Stando ai dati rilasciati dalle autorità, nel 2010 la Grande Muraglia ha consentito il monitoraggio di ben 1.79 milioni di siti internet, monitoraggio che ha portato alla eliminazione dalla rete di qualcosa come 350 milioni di informazioni (immagini, articoli, files audio e video).
Tendenzialmente i siti su cui si abbatte la mannaia censoria sono quelli di informazione (blog in particolare) o dedicati a argomenti politici sgraditi al regime (in particolare le questioni del Tibet e dei diritti umani), ma nell’ultimo anno nell’agenda governativa ha fatto il suo ingresso la lotta alla pornografia e alla pirateria digitale.
Le stime ufficiali parlano di circa 65 mila siti pornografici chiusi, 5 mila persone accusate di aver diffuso materiale pornografico e 58 gestori condannati a 5 anni carcere.
Sicuramente più curiosa risulta la seconda “crociata”, quella dedicata alla pirateria digitale.
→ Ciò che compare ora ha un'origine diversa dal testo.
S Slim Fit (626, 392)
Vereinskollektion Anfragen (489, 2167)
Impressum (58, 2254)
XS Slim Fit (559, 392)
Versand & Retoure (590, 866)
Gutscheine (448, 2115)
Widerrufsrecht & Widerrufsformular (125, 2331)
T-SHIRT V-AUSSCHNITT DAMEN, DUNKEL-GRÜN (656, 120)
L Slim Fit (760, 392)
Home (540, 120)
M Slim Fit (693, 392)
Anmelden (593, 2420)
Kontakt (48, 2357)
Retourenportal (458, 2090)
La Cina è infatti considerata, certamente non a torto, come la patria della pirateria, non solo digitale. Lo stesso governo non si è mai particolarmente interessato alla disciplina della pirateria digitale, preferendo concentrare i suoi sforzi sul controllo ideologico della rete. Le fonti del Ministero della cultura dichiarano di aver già individuato 237 siti colpevoli di violazione del copyright e di questi di averne già chiusi circa un terzo. La lotta alla pirateria digitale, musicale in particolare, è dunque uno dei nuovi, principali obiettivi della censura. Tuttavia, la chiusura dei siti colpevoli è da considerarsi come una extrema ratio; il governo preferisce infatti offrire ai siti in questione la possibilità di rientrare nella legalità ponendo immediatamente fine all’attività illecita e chiedendo una autorizzazione per poter continuare l’attività in rete. Seppure quindi la lotta cinese alla violazione del diritto d’autore è ancora piuttosto recente, è indubbio che se ad essa sarà applicato lo stesso rigore adottato per le censura ideologica non potrà che rivelarsi anch’essa molto efficace.